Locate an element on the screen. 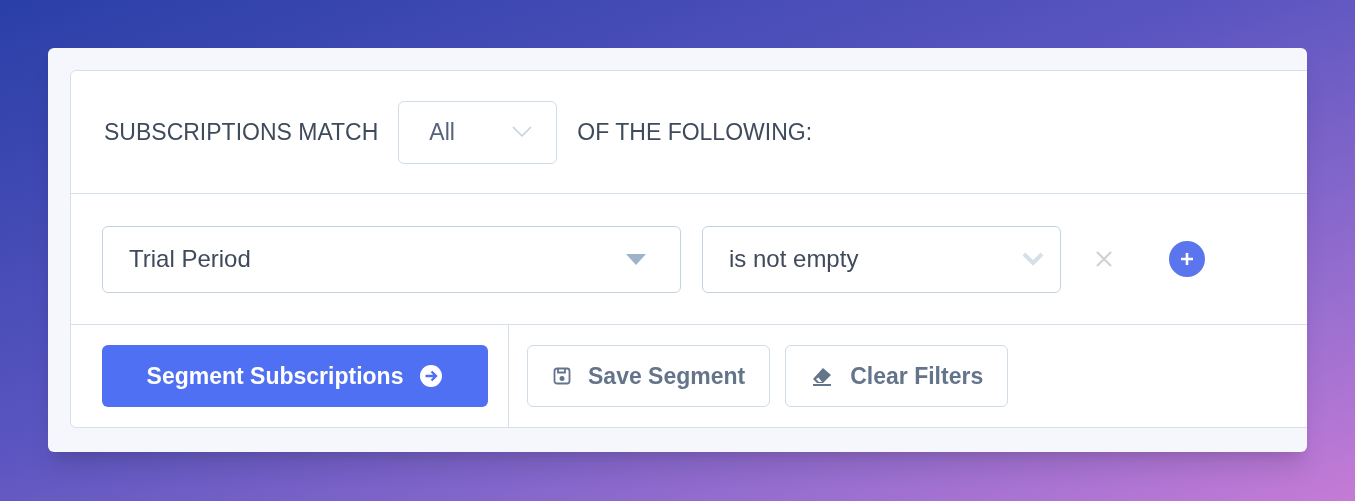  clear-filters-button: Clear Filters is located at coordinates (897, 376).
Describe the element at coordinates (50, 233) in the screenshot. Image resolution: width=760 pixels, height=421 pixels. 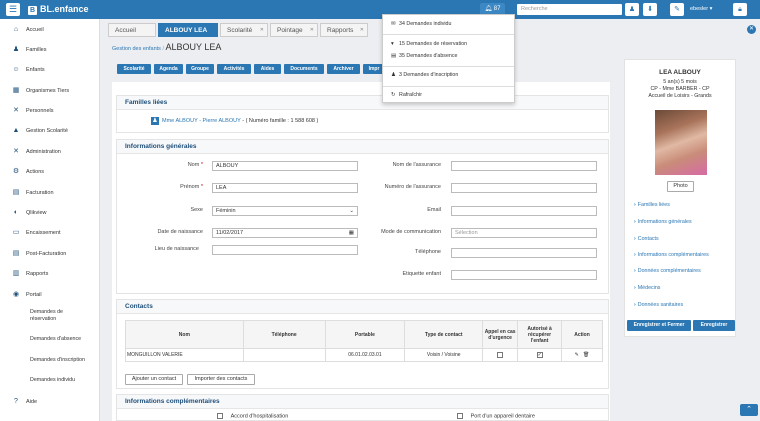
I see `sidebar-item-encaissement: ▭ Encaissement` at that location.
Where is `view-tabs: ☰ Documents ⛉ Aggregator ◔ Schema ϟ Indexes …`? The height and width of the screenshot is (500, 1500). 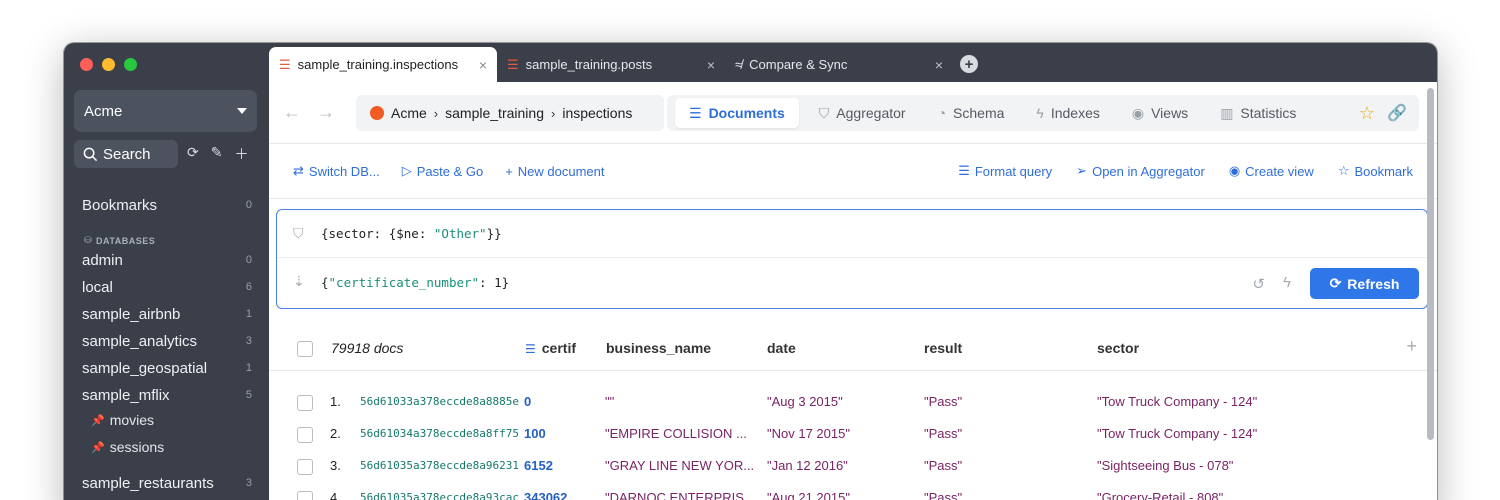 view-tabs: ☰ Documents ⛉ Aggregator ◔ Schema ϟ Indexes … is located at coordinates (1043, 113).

---

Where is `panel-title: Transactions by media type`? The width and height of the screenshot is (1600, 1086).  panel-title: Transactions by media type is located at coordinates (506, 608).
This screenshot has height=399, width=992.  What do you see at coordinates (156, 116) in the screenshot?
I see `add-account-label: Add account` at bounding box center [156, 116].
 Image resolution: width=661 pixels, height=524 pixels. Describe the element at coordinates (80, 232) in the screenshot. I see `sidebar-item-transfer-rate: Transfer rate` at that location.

WORK TASK:
Write out the entries from the line with "coordinates (506, 608)." to the line with "Image resolution: width=661" again, putting "size" in place of "width and height" and leaving everything else the same.

RESPONSE:
Where is `panel-title: Transactions by media type`? The size of the screenshot is (1600, 1086).  panel-title: Transactions by media type is located at coordinates (506, 608).
This screenshot has height=399, width=992.  What do you see at coordinates (156, 116) in the screenshot?
I see `add-account-label: Add account` at bounding box center [156, 116].
 Image resolution: width=661 pixels, height=524 pixels. Describe the element at coordinates (80, 232) in the screenshot. I see `sidebar-item-transfer-rate: Transfer rate` at that location.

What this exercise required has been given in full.